── DOCUMENT SECTION

Following Redstone's acquisition of Xpert Communications in 2005 there was a period of confusion when the senior management team underwent a reshuffle. This was the catalyst for 4net's four founding directors - Frank Jennings, Mike Jervis, Steve Tyrrell and Pennington (who had worked together before) - to do what they had often discussed and set up on their own as 4net Technologies.
"The company has achieved profitable growth every year since inception," said Pennington. "There have been many deals along the way that have pushed us up a level or into new territory. Building teams in the Midlands and London has also helped us to accelerate our growth and create a scalable platform for further expansion."
4net Technologies has realised an impressive 270 per cent growth over the last three years. Turnover is forecast to hit £7.7 million this year with projections for £10.8 million in 2015. The company now has 39 staff stationed across three offices in Manchester, London and the Midlands. It targets customers in the mid-enterprise, enterprise and public sector with a specific technology focus on contact centres and managed services. "We have undergone significant internal changes in all aspects of the business to help create growth," added Pennington. "But the most significant step has been the development of a scalable internal structure."
Another big change in 4net Technologies' go-to-market strategy has been its approach to managed and cloud services. "We have gradually added to our managed and cloud services portfolio to meet customer demands and to differentiate ourselves," commented Pennington.
"We also focus on UC and contact centre which are underpinned by our managed services. We work closely with our customers to enable workplace and customer experience transformation through the relevant implementation of technology. We manage this through building strong long-term relationships and have a customer retention rate of 99.96 per cent."
4net Technologies has collected a number of awards in recognition of its managed services offering, called 4net ESP. The company has also been chosen to represent the UK in the European Business Awards for Customer Service, having garnered plaudits for building a staunchly loyal customer base.

────
── EXTRACTED RECORDS

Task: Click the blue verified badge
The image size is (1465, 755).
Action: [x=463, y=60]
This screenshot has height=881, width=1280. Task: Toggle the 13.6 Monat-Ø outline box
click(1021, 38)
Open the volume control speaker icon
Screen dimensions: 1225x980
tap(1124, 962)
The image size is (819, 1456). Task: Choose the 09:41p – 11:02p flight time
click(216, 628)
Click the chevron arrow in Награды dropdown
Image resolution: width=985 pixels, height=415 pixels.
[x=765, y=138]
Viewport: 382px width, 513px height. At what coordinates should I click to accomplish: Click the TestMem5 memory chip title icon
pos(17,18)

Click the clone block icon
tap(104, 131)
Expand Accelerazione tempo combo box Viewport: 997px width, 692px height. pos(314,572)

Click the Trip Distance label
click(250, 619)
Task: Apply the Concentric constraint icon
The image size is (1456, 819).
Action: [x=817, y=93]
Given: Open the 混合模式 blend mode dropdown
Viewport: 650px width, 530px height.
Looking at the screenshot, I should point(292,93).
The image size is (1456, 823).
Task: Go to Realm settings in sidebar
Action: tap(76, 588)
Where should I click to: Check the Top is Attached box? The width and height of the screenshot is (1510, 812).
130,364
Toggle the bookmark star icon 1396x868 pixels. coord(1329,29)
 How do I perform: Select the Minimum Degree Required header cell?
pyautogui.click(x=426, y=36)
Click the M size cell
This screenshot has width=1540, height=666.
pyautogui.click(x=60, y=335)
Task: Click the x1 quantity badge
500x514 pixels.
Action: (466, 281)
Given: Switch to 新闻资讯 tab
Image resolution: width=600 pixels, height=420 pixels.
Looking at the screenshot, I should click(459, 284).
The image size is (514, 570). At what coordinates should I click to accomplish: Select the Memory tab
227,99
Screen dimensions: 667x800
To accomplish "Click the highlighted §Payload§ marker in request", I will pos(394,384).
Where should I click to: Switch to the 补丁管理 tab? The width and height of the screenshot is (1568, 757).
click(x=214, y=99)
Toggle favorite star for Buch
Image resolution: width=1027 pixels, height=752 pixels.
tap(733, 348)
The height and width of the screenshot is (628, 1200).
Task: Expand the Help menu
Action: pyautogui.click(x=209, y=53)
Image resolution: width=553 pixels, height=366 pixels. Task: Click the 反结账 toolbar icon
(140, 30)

────

THINGS TO DO
1 – In the article about 4net Technologies, how many staff does the company have, and where are they based?
2 – Write the next part of the article about 4net Technologies, picking up after its final sentence.

ANSWER LIST
1 – 39 staff, stationed across offices in Manchester, London and the Midlands.

2 –
The 4net Technologies team has also retained a loyal and fruitful partnership with Avaya that dates back to the mid-90s. The company is now an Avaya Platinum Partner and also has a rapidly developing MS Lync practice. "Our Lync proposition has contact centre at its heart, and we work with strategic partner Enghouse to enable enterprise class contact centre capabilities within Lync UC environments," added Pennington.
Aside from the aforementioned, there are a number of additional areas that interest Pennington such as video and BYOD. But key to growth are cloud and customer experience transformation. "Cloud services provide flexibility, scalability and redundancy," explained Pennington. "This is an important area of growth and focus for 4net Technologies as traditional hardware revenues diminish. We have built our own core cloud infrastructure in order to deliver private cloud solutions and integrate public cloud services into our hybrid offering."
The second focus area, customer experience transformation, draws on the firm's contact centre and customer interaction capabilities. "Almost all of our largest clients have a contact centre at the centre of their operations, whether that is 50 seats or 500 seats," noted Pennington. "A few years ago customers were only interested in reducing their contact centre costs, now they're focused on customer experience transformation to win new customers and maintain the loyalty of existing ones."
The end user consumer now demands a real-time response via the media of their choice - voice, email, web chat, social, mobile etc, at the time of their choosing. If organisations cannot provide this they risk losing customers within a few clicks. "Our clients need to transform in order to meet this demand," said Pennington. "4net has therefore developed this capability. We now have a portfolio of services including our own applications to ensure customers maintain a competitive advantage."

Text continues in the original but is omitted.